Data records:
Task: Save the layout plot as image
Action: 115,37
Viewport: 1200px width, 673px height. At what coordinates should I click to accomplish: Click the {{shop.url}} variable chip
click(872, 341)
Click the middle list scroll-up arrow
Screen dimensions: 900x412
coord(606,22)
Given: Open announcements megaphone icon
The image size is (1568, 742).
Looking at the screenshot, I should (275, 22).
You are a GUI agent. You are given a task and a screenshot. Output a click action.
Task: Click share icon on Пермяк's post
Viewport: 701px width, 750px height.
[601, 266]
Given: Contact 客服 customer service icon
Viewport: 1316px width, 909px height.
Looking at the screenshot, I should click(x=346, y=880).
--
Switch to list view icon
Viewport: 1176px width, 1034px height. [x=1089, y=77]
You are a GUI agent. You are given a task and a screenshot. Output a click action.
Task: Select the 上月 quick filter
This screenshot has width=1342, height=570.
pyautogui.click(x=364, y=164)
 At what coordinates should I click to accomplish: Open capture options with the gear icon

(Task description) Give only the lines from the one holding "Viewport: 1200px width, 673px" through the one holding "Given: Open announcements megaphone icon", each restated exactly as it appears above.

(Output below)
Viewport: 1200px width, 673px height. At what coordinates should I click to accomplish: Click the {{shop.url}} variable chip
click(872, 341)
Click the middle list scroll-up arrow
Screen dimensions: 900x412
coord(606,22)
Given: Open announcements megaphone icon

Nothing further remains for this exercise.